### Task to complete
Up to and including the line that contains "Nem fogadom el (615, 2532)", repeat each line of the data exactly, starting from the first.

[Saved entries]
Content starts

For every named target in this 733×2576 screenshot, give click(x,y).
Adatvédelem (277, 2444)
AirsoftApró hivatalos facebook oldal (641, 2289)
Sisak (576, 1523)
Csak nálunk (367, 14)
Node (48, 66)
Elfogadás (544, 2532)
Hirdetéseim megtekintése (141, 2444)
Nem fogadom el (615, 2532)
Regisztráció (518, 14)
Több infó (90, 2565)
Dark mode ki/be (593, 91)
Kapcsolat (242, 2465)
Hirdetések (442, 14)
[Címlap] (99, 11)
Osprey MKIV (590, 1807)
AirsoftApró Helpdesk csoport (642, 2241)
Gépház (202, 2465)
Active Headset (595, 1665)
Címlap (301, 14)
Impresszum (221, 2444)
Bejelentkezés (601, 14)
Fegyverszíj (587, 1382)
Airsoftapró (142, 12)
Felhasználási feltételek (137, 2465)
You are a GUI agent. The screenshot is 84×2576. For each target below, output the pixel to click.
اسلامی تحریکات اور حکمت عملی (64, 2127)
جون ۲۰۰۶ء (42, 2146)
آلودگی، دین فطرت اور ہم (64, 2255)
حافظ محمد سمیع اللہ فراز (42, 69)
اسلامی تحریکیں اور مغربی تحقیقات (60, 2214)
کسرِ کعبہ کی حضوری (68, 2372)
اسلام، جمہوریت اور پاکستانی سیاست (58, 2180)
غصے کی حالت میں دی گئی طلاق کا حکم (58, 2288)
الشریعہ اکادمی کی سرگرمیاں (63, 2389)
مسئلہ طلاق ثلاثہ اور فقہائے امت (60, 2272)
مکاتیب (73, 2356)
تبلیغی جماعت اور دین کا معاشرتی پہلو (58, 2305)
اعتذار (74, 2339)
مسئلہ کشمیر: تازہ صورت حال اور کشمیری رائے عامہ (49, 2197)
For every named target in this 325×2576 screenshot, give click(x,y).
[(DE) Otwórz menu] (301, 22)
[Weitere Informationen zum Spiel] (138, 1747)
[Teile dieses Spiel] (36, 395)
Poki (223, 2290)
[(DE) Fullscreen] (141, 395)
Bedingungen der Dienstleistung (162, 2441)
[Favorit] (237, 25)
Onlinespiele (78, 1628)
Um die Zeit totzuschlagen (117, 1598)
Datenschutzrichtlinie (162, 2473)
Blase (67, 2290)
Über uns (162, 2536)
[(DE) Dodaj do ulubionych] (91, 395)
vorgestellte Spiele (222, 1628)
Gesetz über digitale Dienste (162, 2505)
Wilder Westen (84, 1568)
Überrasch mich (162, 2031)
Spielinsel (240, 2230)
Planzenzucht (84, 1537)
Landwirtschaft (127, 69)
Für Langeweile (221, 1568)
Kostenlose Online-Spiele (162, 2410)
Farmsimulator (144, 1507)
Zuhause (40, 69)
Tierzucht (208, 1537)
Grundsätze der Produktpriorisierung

Content ends

### Response box
For every named target in this 733×2576 screenshot, give click(x,y).
Adatvédelem (277, 2444)
AirsoftApró hivatalos facebook oldal (641, 2289)
Sisak (576, 1523)
Csak nálunk (367, 14)
Node (48, 66)
Elfogadás (544, 2532)
Hirdetéseim megtekintése (141, 2444)
Nem fogadom el (615, 2532)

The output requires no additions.